In India, the economic consequences of the pandemic have been staggering for different sections of society. Many of those with limited means and protection, such as workers in informal employment, have severely suffered the consequences of this crisis. Nationwide lockdown and sealing of inter-state and international borders to control the pandemic triggered reverse migration of informal migrant workers back to the countryside.
According to a report by the Centre for Monitoring Indian Economy (CMIE), employment shrunk by a massive 30 per cent in April 2020. Even when Covid-19 cases declined and mobility restrictions eased in June 2021, the recovery in labour markets remains uncovered. The recovery in June notwithstanding, job losses compared to January 2021 was of the order of 17 million, states the report.
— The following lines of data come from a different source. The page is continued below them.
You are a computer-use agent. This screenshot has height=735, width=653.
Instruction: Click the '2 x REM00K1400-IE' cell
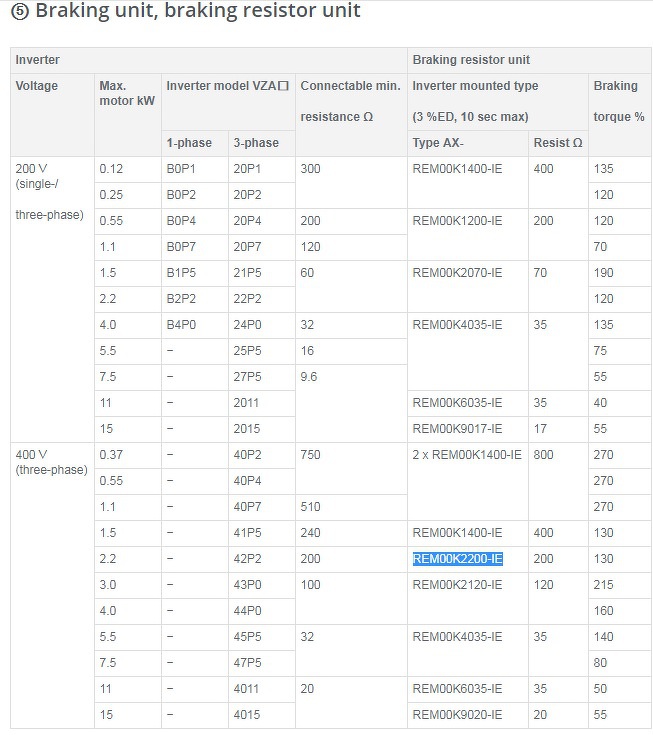[x=467, y=455]
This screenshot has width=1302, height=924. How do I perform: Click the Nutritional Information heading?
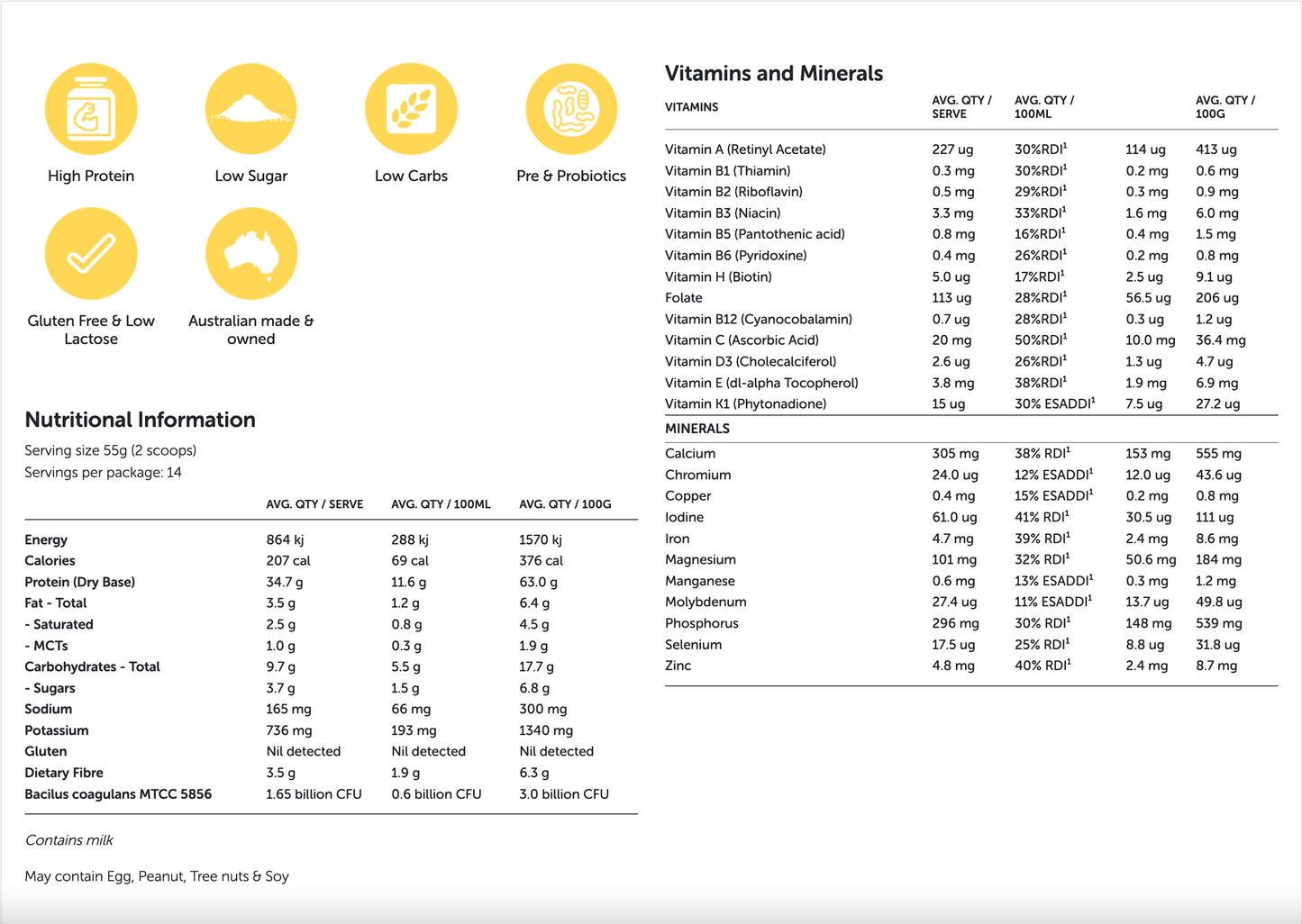[140, 420]
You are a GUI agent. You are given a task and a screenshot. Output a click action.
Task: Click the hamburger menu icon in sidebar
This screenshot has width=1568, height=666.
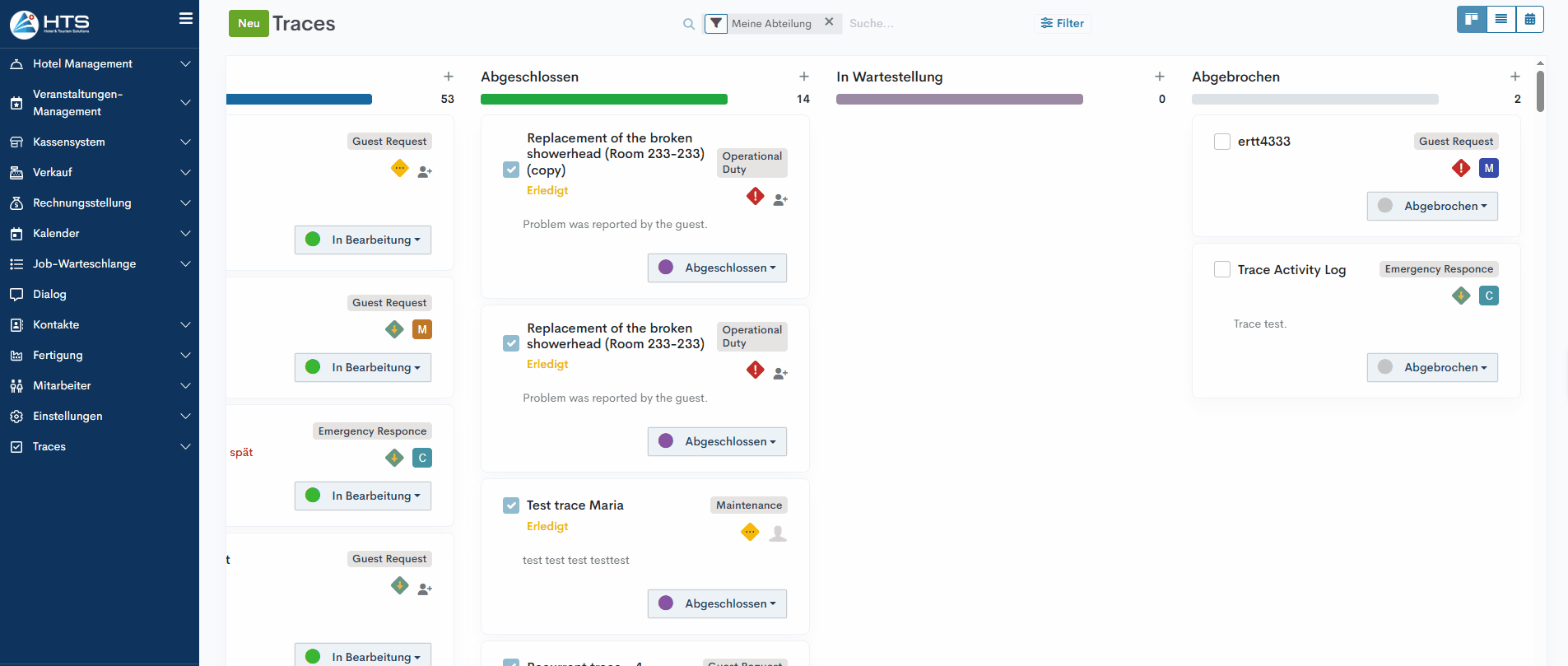(186, 18)
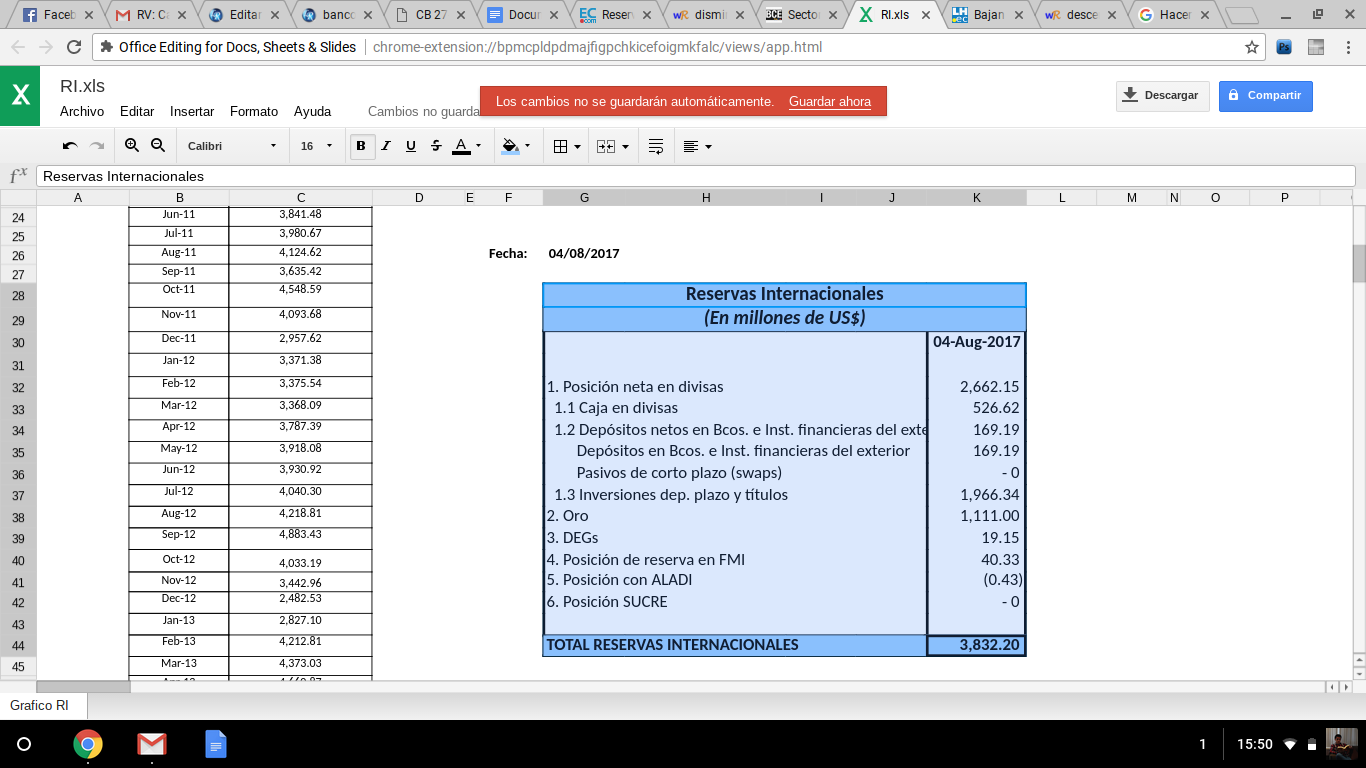Zoom out with the magnifier minus icon

pos(158,146)

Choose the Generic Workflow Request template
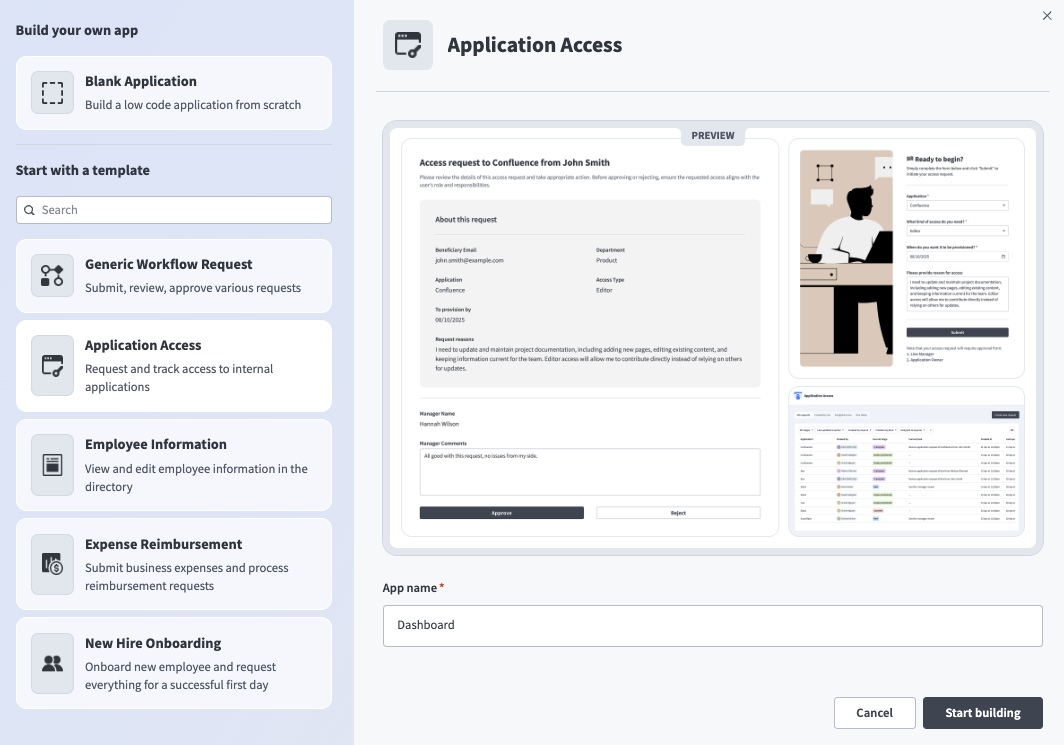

The impact of the pandemic on society is a long-lasting one and something which is not easy to measure. The new challenges arising from the pandemic have affected the progress on SDGs. The overarching aim “leave no one behind” announced during the adoption of 17 SDGs by United Nations Member States in September 2015 seems to be under threat by the current growing inequalities. It will require renewed enthusiasm and approach to enact in principle the 17 SDGs.
SDG-8 and Indian agriculture: Agriculture and allied activities account for about 20 per cent of India’s GDP as per the Economic Survey 2020-2021. Around 41.49 per cent of Indian population found employment in agricultural activities as per the World Bank collection of development indicators. It is for the first time in the last 17 years that the share of agriculture in GDP has reached almost 20 per cent, making it a redeeming feature in GDP performance during 2020-21. Given its huge contribution to the Indian economy and the number of people associated with it, agriculture and its allied sectors are critical for achieving the SDG-8 of Decent Work & Economic Growth.
Primary food processing as an avenue for growth Every farm produce requires some form of basic processing such as drying, shelling, milling, grinding, etc. This form of processing is known as primary processing. Rice mills, flour mills, and pulse mills, fall under this category.
Primary Food Processing (PFP) is the first value addition to a crop and a substantial share of food grains undergo primary level processing such as hulling, milling, grinding, etc. before getting consumed. In India, where the consumption of processed food is still at a nascent stage, primary food is the most common form of food processing, and a large chunk of food grains are consumed just after primary processing.
It is a significant first step in the food value chain and therefore every effort should be made for the promotion of the PFP industry. It is one industry that can generate employment directly at the farm gate and can help in raising farmers’ income. Through primary food processing, farmers can realise a higher value for their produce as the value of a finished product is always higher than a raw product.